● **Descrição do exercício**
Transcreva na íntegra, sem qualquer alteração, o trecho sobre a emendatio libelli e o princípio da correlação.

Inversão procedimental. Emendatio libelli. O princípio da correlação e da ampla defesa

Na sentença  prolatada em 2006 – antes da reforma, portanto -,  nos autos do processo nº 018216/01, enfrentei duas questões preliminares da defesa. Na primeira,  a defesa alegou que foi promovida uma inversão na produção das provas; na segunda, alegou que o Ministério Público  capitulou o crime de forma equivocada.

Acerca da capitulação feita pelo Ministério Público na proemial, expendi as seguintes considerações:

  1. Devo argumentar, finalmente, que  a classificação do delito na peça acusatória não tem, necessariamente, que ser exata, pois que o perfeito enquadramento  da espécie é tarefa do magistrado, a partir do princípio  do “narra mihi factum , dabo tibi jus”.
  2. No contexto em que se deram os fatos e em vista da nova definição jurídica, tratando-se de simples corrigenda da imputação(emendatio libelli), não há falar-se em manifestação posterior da defesa
  3. Ver-se-á, quando do exame do mérito, que a denúncia, nos termos em que está  vazada, permitirá, sim, um prefeita correlação com o que será decidido, com o que se pode afirmar que restará respeitado o princípio da correlação,  uma das mais relevantes garantias do direito de defesa.

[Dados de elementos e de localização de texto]
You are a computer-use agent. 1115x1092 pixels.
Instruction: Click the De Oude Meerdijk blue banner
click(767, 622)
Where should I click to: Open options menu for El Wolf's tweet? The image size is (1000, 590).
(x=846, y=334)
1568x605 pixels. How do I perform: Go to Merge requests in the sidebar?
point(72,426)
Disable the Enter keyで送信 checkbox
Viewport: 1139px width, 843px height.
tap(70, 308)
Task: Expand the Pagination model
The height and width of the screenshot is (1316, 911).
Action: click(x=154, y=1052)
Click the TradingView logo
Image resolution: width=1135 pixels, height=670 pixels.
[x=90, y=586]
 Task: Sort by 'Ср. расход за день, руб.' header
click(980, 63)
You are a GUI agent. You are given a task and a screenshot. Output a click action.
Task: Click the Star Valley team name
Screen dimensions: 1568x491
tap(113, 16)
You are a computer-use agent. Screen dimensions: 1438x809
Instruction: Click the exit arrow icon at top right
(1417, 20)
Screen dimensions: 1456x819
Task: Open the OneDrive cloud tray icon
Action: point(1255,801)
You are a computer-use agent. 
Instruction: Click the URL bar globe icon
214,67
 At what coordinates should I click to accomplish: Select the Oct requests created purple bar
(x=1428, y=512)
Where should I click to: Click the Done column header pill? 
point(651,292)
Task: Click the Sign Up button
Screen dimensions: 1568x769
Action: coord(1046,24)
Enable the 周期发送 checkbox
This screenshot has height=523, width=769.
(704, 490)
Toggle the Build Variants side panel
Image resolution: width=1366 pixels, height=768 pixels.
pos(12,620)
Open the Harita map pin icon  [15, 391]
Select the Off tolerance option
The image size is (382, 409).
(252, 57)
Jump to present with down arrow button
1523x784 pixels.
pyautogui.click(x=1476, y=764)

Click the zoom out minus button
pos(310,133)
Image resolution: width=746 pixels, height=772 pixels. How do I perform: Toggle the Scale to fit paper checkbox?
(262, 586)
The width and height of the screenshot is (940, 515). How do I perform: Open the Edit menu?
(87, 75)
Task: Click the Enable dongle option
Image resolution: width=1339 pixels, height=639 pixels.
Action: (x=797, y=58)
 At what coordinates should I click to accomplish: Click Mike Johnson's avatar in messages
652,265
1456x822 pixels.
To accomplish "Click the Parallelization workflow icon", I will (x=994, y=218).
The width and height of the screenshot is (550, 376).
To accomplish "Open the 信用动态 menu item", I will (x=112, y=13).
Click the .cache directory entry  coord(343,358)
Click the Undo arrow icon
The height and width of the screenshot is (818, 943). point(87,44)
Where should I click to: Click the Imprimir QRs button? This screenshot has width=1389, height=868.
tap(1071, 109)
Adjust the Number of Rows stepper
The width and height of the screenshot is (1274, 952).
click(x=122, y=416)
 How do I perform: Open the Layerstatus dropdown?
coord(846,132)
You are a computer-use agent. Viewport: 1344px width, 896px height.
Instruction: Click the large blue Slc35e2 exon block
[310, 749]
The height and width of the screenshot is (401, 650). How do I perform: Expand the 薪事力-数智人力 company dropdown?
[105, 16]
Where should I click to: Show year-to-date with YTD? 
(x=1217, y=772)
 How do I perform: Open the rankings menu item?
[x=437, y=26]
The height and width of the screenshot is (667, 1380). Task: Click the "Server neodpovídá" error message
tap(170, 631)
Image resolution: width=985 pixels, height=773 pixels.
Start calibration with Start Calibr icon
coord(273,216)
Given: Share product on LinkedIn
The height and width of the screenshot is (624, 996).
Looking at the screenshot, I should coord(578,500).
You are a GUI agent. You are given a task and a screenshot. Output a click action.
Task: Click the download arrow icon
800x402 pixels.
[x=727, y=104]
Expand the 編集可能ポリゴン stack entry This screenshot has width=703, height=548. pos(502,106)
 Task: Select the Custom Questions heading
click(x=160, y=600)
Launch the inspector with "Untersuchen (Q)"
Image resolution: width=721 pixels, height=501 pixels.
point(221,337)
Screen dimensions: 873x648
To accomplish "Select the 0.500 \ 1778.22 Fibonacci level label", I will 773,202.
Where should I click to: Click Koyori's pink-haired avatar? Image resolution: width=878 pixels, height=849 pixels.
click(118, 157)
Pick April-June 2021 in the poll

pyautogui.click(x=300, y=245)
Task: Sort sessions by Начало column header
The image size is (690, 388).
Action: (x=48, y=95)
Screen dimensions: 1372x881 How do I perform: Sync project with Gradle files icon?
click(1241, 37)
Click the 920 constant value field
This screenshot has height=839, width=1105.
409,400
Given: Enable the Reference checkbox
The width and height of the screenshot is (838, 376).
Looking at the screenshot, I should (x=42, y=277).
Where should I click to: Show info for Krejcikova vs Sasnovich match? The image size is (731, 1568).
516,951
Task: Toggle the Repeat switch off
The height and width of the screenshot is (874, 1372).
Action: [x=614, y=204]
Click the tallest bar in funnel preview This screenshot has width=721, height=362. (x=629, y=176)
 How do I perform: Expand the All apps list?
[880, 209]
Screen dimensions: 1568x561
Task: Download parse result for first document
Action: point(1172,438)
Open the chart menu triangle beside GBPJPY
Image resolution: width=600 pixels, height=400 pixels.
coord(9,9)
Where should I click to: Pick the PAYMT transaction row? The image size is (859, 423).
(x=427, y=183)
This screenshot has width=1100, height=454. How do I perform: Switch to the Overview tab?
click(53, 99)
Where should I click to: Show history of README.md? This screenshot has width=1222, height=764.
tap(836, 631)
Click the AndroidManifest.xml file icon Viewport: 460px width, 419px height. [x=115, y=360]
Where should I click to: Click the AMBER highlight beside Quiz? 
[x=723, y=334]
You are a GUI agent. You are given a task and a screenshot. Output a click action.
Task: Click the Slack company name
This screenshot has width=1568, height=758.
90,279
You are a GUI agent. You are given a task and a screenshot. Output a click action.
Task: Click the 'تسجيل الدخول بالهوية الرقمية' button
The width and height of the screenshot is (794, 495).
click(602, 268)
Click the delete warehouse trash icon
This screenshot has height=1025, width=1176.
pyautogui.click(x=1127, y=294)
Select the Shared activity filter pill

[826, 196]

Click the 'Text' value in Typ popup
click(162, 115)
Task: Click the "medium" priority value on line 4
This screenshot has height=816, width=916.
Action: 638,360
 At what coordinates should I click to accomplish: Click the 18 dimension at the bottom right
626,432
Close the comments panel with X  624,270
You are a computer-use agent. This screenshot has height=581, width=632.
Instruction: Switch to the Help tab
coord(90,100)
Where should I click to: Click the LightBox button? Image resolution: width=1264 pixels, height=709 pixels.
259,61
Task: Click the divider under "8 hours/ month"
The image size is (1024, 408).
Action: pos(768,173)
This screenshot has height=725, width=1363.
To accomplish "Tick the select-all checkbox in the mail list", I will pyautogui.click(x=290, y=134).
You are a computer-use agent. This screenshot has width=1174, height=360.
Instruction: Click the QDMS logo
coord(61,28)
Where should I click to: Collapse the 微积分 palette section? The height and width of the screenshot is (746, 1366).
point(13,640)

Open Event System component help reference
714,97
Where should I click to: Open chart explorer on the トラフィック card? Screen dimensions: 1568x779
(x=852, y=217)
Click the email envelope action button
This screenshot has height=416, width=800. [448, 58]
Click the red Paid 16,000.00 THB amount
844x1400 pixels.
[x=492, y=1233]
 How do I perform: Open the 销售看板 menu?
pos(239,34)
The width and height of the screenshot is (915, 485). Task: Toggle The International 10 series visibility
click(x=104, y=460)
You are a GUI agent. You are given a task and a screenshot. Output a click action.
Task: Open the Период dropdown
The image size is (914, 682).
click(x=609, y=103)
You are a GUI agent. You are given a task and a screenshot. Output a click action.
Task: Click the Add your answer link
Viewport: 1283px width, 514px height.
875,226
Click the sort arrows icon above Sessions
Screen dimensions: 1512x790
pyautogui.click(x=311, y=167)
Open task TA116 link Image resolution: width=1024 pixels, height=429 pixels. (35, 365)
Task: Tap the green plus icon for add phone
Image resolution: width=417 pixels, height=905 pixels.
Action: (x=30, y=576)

● **Solução do exercício**
Inversão procedimental. Emendatio libelli. O princípio da correlação e da ampla defesa

Na sentença  prolatada em 2006 – antes da reforma, portanto -,  nos autos do processo nº 018216/01, enfrentei duas questões preliminares da defesa. Na primeira,  a defesa alegou que foi promovida uma inversão na produção das provas; na segunda, alegou que o Ministério Público  capitulou o crime de forma equivocada.

Acerca da capitulação feita pelo Ministério Público na proemial, expendi as seguintes considerações:

  1. Devo argumentar, finalmente, que  a classificação do delito na peça acusatória não tem, necessariamente, que ser exata, pois que o perfeito enquadramento  da espécie é tarefa do magistrado, a partir do princípio  do “narra mihi factum , dabo tibi jus”.
  2. No contexto em que se deram os fatos e em vista da nova definição jurídica, tratando-se de simples corrigenda da imputação(emendatio libelli), não há falar-se em manifestação posterior da defesa
  3. Ver-se-á, quando do exame do mérito, que a denúncia, nos termos em que está  vazada, permitirá, sim, um prefeita correlação com o que será decidido, com o que se pode afirmar que restará respeitado o princípio da correlação,  uma das mais relevantes garantias do direito de defesa.